Information about the RPM_FORCE_NPTL environment variable
RHEL 3, Update 1 or later recognizes the RPM_FORCE_NPTL environment variable. The environment setting instructs the software package installation tool (RPM) to always run under the NPTL threading model regardless of the threading model of the calling program.
This variable exists because WebSphere Application Server testing and analysis uncovered an error with regards to RPM function on RHEL 3. The error is that running RPM commands under LinuxThreads can cause RPM database corruption.
This problem is not specific to WebSphere Application Server. Any RPM installation-based application could encounter RPM DB corruption if executed under LinuxThreads. Such a scenario might be common within legacy applications being installed on RHEL 3.
Therefore, IBM recommends that you set the RPM_FORCE_NPTL environment variable whenever you set a value for LD_ASSUME_KERNEL that enables LinuxThreads. Set the variable to protect the integrity of the RPM database.
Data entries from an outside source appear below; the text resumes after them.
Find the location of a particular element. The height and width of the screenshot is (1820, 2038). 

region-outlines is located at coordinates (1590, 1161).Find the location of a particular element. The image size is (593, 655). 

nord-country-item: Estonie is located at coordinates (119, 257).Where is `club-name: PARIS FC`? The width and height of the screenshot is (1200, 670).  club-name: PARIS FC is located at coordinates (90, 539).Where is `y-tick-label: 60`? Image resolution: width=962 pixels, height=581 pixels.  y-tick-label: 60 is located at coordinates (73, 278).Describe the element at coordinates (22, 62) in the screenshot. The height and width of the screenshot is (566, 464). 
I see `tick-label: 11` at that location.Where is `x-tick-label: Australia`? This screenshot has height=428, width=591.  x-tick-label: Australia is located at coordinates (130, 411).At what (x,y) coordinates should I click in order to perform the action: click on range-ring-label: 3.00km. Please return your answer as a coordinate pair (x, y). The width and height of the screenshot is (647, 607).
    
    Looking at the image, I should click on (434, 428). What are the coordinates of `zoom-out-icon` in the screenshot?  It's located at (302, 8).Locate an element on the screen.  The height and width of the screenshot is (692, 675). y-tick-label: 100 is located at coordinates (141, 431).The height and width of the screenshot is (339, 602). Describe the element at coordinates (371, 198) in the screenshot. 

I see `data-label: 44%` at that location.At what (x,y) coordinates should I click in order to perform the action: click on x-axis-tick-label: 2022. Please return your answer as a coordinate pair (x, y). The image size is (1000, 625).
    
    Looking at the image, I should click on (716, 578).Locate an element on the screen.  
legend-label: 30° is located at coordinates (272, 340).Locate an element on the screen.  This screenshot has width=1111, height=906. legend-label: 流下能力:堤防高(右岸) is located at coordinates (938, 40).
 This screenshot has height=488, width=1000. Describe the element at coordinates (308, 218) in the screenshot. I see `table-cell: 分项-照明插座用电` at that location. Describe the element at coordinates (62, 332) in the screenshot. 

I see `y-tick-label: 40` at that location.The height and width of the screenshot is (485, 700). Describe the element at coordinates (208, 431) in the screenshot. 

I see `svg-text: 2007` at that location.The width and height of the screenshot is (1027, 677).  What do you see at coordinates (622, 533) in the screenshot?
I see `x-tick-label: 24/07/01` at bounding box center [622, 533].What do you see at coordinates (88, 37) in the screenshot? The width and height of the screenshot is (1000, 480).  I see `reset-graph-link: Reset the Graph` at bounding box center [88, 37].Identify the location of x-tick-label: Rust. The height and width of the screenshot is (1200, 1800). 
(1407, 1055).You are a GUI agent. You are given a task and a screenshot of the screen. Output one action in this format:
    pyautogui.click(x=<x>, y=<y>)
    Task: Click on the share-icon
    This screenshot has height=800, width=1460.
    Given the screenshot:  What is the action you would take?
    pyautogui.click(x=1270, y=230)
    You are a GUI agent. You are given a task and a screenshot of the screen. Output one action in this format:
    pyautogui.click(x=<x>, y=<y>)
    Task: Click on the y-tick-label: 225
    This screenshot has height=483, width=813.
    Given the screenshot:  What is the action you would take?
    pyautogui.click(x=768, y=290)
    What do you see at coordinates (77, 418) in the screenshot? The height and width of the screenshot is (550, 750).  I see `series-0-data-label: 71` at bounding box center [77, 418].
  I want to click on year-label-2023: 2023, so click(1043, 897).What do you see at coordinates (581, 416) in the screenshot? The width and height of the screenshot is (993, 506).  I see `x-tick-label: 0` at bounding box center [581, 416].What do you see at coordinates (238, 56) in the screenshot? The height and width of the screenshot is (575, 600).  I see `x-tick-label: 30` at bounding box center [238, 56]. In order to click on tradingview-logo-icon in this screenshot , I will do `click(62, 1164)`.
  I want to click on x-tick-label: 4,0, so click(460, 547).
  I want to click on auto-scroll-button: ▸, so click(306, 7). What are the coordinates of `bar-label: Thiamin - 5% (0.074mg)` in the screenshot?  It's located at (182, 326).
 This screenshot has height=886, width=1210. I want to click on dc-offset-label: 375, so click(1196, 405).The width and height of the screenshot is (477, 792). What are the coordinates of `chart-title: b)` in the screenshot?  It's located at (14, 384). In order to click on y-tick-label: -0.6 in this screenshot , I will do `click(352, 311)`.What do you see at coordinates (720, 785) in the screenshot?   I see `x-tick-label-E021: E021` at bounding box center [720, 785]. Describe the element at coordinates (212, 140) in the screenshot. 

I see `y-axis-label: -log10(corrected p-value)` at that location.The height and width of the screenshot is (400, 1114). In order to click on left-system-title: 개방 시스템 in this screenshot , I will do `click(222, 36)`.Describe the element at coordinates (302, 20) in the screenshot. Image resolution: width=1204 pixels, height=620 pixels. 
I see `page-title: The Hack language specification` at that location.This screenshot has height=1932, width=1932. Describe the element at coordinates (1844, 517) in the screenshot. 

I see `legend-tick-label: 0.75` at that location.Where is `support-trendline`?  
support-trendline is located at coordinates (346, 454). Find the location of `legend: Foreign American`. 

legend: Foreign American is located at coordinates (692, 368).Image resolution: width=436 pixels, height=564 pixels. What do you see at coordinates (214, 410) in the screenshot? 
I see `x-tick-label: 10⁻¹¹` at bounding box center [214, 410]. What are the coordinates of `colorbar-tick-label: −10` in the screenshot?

If you suspect a corrupt RPM database, try the following command to see if the database returns the information:
rpm – q –all
If the command hangs or reports an unusually small number of packages, try removing the RPM cache files with the following command:
rm -f /var/lib/rpm/__db.*
The deletion of the cache files does not adversely affect your operating system. The cache files provide quick indexing into the RPM database. Deleting the cache files clears out any bad entries that have been registered within the cache, but not yet committed into the main RPM database.
The cache files are rebuilt whenever an RPM command is run off the committed data in the RPM database.
If you continue to have problems, it is possible that some corrupt entries might have been committed into the RPM database. Contact Red Hat Support for help in such a case.